=== Begin Enclosure ===

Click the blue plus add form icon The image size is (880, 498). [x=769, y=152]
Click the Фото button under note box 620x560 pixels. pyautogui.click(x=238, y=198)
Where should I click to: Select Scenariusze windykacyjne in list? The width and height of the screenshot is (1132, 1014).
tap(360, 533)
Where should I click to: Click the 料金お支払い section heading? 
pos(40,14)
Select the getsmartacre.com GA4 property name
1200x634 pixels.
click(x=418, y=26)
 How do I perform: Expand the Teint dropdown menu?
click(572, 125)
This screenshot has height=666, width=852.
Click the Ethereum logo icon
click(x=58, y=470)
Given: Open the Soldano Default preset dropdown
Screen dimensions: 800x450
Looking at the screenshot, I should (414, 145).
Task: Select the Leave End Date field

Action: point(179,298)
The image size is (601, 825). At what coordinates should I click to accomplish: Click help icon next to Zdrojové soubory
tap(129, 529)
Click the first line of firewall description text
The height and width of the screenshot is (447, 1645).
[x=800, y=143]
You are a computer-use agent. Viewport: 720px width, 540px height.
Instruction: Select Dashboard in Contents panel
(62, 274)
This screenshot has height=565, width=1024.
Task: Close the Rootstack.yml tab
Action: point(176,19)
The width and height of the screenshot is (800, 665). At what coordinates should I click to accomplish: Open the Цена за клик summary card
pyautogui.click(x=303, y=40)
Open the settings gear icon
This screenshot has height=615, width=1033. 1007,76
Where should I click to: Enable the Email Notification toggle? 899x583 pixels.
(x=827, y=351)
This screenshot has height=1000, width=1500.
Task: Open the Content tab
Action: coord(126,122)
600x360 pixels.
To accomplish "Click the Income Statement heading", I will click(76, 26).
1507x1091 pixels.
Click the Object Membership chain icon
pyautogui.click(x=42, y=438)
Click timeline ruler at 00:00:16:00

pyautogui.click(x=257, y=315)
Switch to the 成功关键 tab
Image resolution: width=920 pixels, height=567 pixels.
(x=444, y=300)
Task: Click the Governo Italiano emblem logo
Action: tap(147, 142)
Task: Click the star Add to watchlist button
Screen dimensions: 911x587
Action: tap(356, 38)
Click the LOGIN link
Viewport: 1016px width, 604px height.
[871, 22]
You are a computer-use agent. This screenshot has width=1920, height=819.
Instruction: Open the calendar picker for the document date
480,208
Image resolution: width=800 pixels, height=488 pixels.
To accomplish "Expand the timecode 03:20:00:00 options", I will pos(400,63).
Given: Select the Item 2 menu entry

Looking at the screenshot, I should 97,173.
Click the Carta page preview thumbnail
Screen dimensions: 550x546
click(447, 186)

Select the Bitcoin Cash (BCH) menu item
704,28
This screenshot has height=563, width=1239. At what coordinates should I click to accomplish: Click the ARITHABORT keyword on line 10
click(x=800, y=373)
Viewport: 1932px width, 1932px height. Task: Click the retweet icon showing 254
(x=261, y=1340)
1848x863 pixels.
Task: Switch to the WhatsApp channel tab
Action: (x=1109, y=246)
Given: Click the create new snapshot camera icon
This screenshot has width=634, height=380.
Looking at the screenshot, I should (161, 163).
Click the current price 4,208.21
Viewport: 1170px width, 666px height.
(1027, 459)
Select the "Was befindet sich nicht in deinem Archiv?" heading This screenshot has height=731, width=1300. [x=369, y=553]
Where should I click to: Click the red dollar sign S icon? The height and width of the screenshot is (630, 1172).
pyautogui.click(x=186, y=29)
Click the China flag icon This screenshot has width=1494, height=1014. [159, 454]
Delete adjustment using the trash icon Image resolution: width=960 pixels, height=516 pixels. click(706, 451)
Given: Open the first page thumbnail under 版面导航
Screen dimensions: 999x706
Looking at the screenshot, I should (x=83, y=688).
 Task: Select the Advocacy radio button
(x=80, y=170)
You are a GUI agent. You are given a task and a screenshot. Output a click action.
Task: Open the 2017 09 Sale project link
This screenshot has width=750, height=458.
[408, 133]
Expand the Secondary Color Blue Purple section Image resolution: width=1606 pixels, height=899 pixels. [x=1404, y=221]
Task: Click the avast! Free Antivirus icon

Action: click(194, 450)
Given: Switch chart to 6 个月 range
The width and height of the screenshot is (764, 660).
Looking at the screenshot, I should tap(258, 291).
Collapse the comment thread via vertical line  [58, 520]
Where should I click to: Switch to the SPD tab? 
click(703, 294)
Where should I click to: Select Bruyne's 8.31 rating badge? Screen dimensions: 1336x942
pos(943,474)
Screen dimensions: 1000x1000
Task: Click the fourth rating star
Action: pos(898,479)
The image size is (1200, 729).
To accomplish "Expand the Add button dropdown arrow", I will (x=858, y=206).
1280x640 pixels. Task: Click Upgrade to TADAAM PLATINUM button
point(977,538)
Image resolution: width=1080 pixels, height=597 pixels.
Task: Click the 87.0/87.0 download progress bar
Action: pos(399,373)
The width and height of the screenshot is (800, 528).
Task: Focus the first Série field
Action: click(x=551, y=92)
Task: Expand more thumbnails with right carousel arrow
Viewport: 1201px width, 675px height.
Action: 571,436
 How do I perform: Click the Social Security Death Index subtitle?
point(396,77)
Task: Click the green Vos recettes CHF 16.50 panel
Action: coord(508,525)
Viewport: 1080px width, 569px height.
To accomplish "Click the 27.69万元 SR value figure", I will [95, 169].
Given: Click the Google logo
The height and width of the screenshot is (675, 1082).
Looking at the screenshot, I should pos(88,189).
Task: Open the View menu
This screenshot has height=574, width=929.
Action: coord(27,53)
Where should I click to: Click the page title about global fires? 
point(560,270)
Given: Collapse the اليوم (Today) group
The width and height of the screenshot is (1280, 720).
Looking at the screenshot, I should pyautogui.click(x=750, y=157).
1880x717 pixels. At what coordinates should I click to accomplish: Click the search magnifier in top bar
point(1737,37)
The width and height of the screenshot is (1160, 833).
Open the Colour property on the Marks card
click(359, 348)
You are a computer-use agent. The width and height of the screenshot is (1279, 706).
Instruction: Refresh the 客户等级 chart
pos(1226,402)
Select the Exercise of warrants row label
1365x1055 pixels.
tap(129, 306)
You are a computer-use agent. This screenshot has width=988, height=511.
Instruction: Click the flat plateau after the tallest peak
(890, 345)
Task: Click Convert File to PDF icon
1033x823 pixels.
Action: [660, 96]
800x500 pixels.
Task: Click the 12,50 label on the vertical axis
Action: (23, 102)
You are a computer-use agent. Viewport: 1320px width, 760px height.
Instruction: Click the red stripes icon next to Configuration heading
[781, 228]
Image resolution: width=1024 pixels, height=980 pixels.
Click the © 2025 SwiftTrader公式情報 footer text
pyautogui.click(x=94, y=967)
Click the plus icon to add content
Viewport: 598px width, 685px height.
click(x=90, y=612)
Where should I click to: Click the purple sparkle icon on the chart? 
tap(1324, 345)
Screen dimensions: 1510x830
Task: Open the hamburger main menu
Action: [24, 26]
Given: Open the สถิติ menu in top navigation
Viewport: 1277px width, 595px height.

=== End Enclosure ===

Return the material exactly as it stands above, but only from its first line to the line containing "Click the Фото", both ends included.

- _RESULT FOR THIS TASK_:
Click the blue plus add form icon The image size is (880, 498). [x=769, y=152]
Click the Фото button under note box 620x560 pixels. pyautogui.click(x=238, y=198)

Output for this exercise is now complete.